Modulation of Network Feedback Shifts the Locus of Rhythm Generation - Central pattern generator (CPG) networks control important rhythmic behaviors such as chewing, breathing,
and locomotion. CPGs must continuously adapt to physiological and environmental challenges, conveyed via
sensory pathways, to maintain healthy function. Dysfunction of CPGs or their inputs due to neurological
disorders or stroke-induced damage alters CPG function and adaptability, which decreases health and quality
of life. One way in which CPG networks adapt is through changes in the spatial distribution of their active
components, such as mammalian respiratory CPG activity varying along a brainstem column. However, little is
known about the cellular-level mechanisms by which sensory pathways trigger changes in the spatial
distribution of CPGs, and how such changes may alter the mechanisms of rhythm generation. Sensory
pathways influence CPGs directly or by activating projection neuron inputs to CPGs. Projection neuron activity,
which is further regulated by synaptic feedback from their target CPGs, determines CPG output. CPG
feedback strength is flexible, and feedback can link different nervous system regions. Thus, the central
hypothesis of this proposal is that sensory modulation of CPG feedback can alter rhythm generation
locus and mechanism. Small invertebrate neural networks have enabled much insight into network plasticity
due to having fewer neurons with well-described connectivity, and complete CPGs that can be maintained in
vitro. In this proposal, an in vitro stomatogastric nervous system (STNS) preparation from the crab (Cancer
borealis) will provide exceptional access to identified sensory, chewing CPG, feedback, and projection
neurons.
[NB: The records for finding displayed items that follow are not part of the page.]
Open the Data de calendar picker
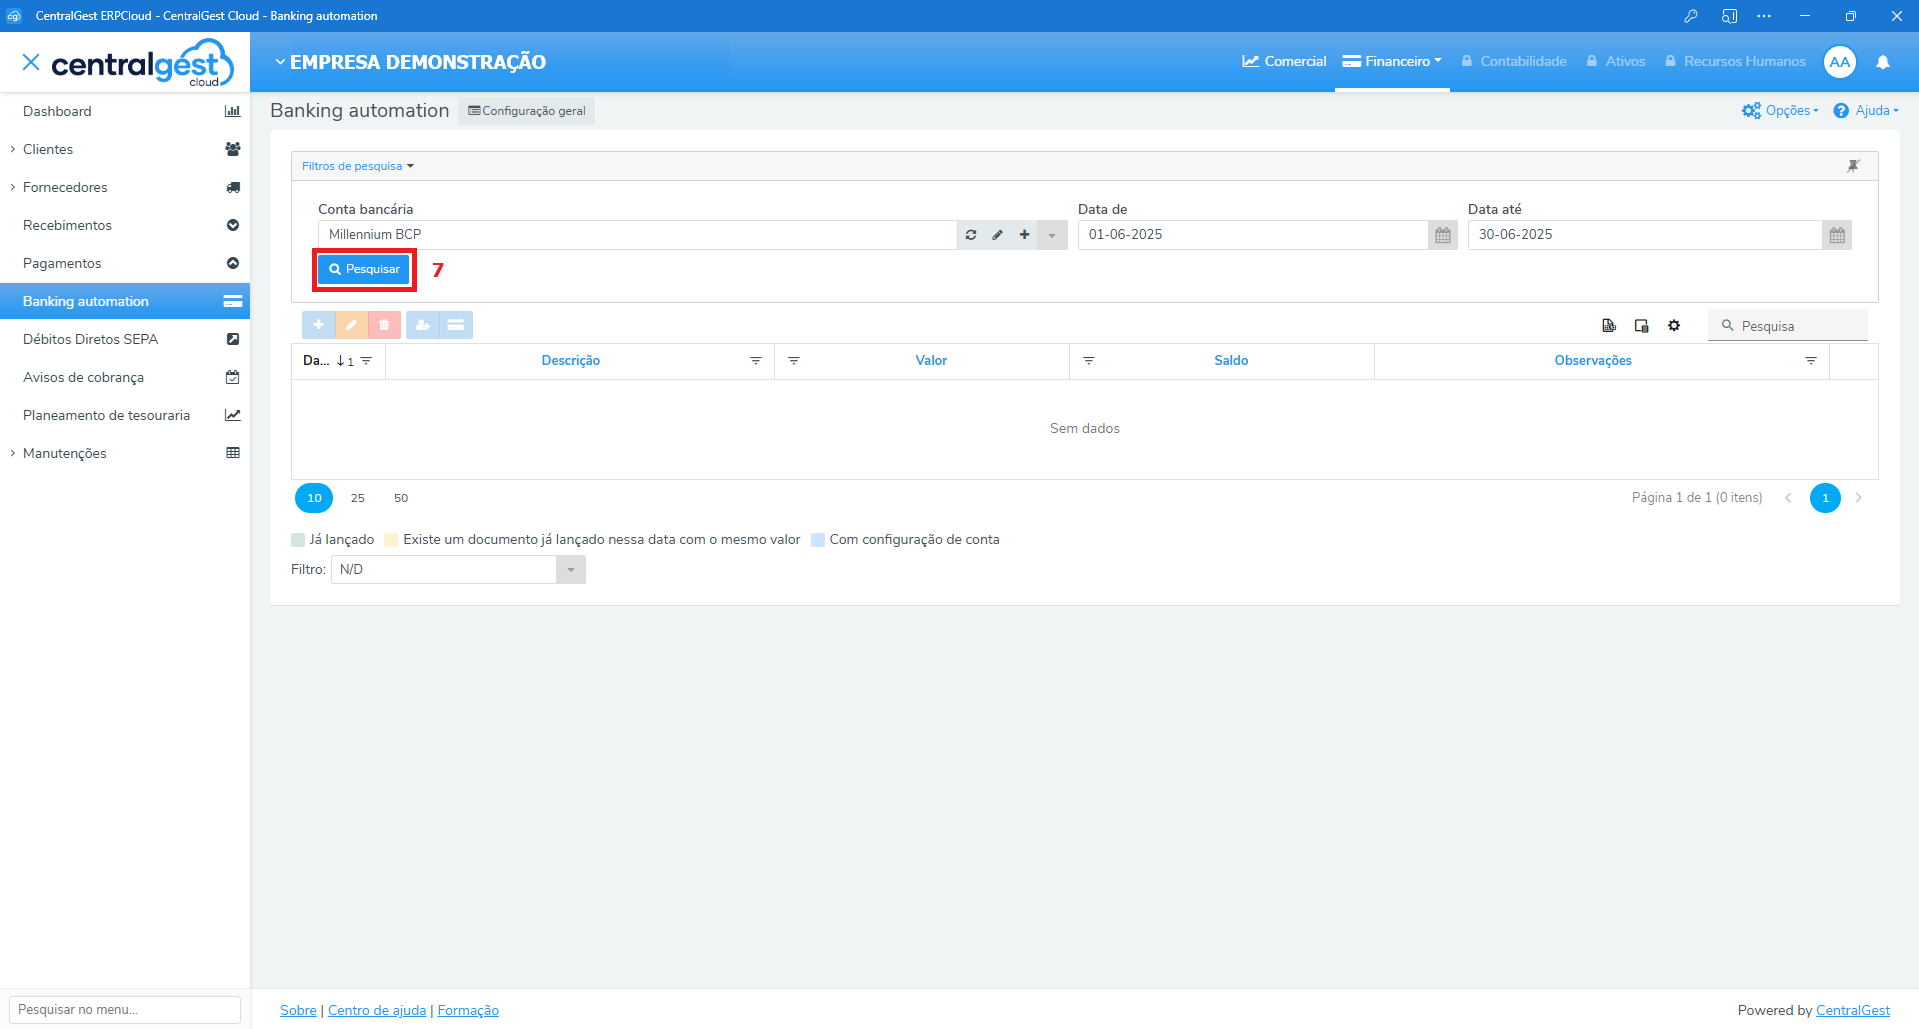[1442, 235]
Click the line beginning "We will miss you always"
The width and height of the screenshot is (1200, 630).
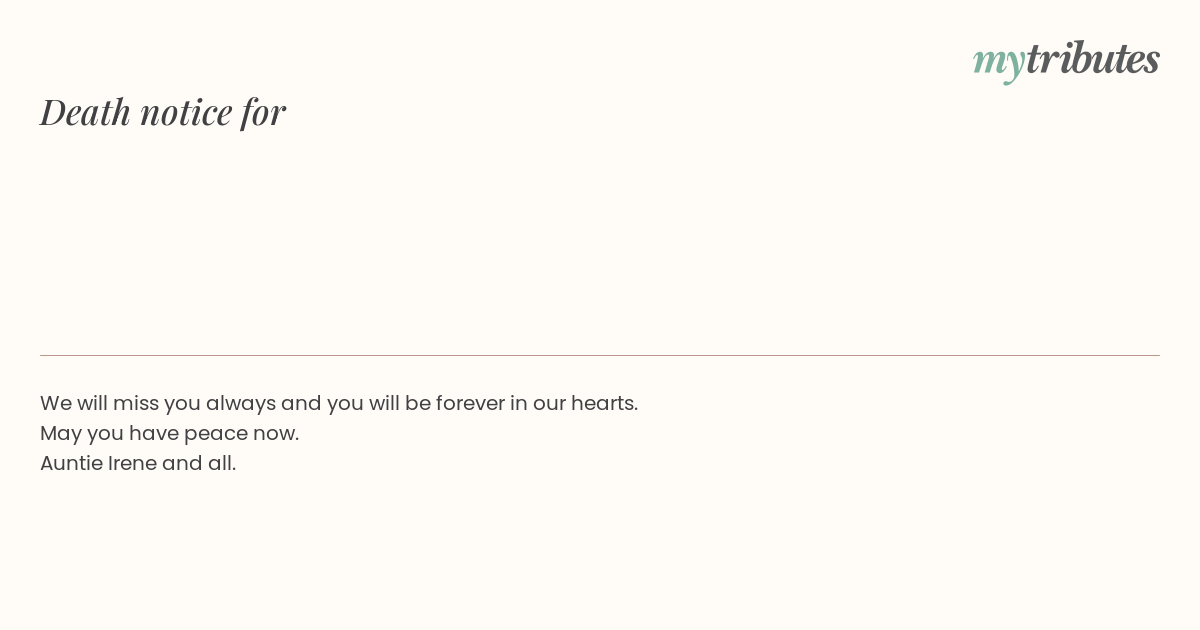coord(339,403)
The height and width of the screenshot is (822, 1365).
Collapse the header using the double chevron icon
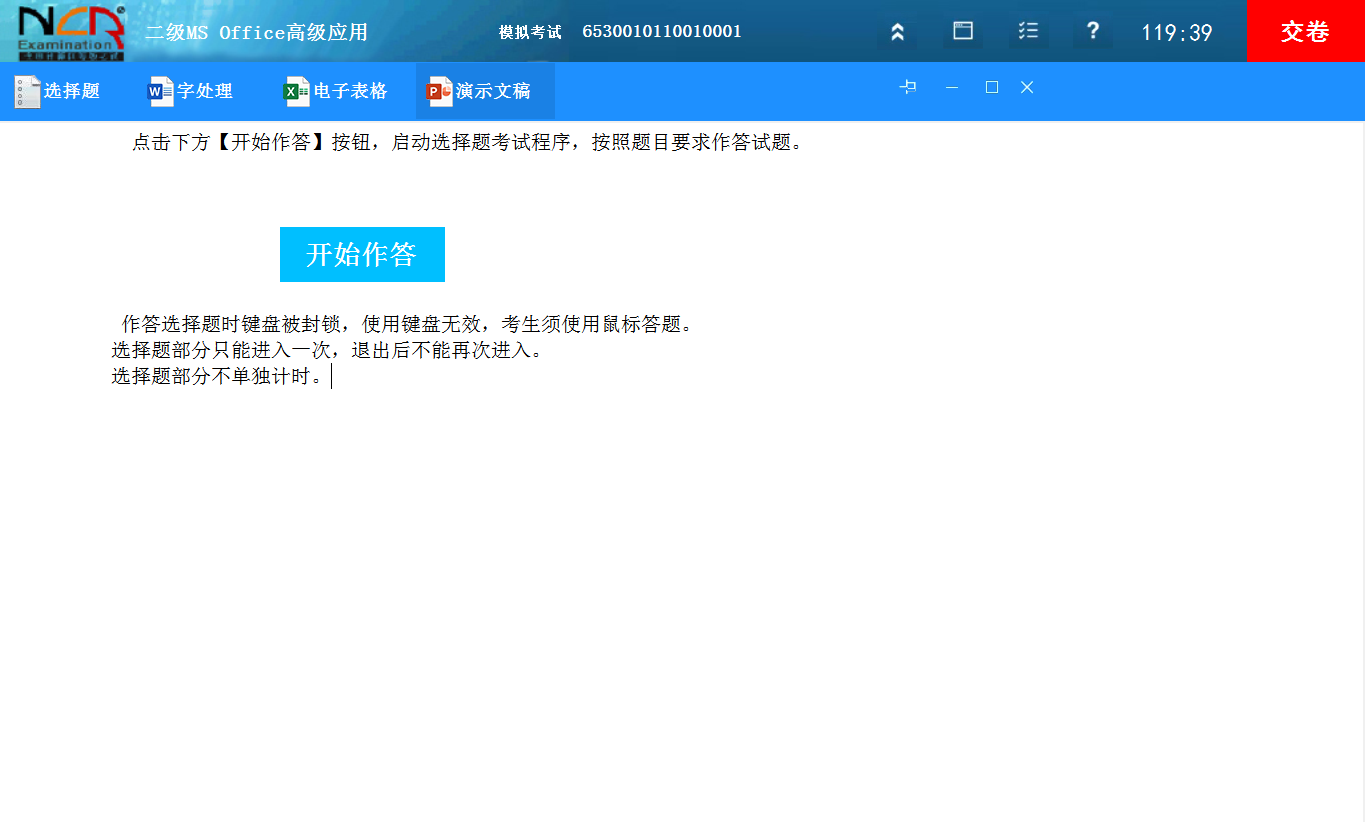[x=897, y=31]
Sensory activation of distinct chewing rhythms, photoinactivation of identified neurons and neuronal
compartments, hybrid computational-biological networks, and independent manipulation of local and distant
synaptic actions of a feedback neuron will be used to identify cellular and synaptic mechanisms controlling
rhythm generation locus in different modulatory states. It is expected that a novel mechanism for altering CPG
spatial distribution will be identified, namely modulation of CPG feedback strength and incorporation of this
feedback into rhythm generation. It is further predicted that altering rhythm generation locus in this manner is a
novel mechanism for regulating the access of sensory pathways to a motor system. An increased cellular-level
understanding of the dynamics of rhythm generation locus is important for future investigation into how
damage or dysfunction may change CPG adaptability. Identifying novel principles in a small well-defined
system will guide studies of interactions between sensory and CPG feedback pathways that regulate CPG
spatial distribution in larger nervous systems during both functional and dysfunctional states. Further, this
proposal will provide research and networking opportunities for students, including experience in cutting-edge
electrophysiological techniques, quantitative data analysis skills, and oral and written scientific communication
skills, helping to fill a large, unmet demand for neuroscience research opportunities at Miami University.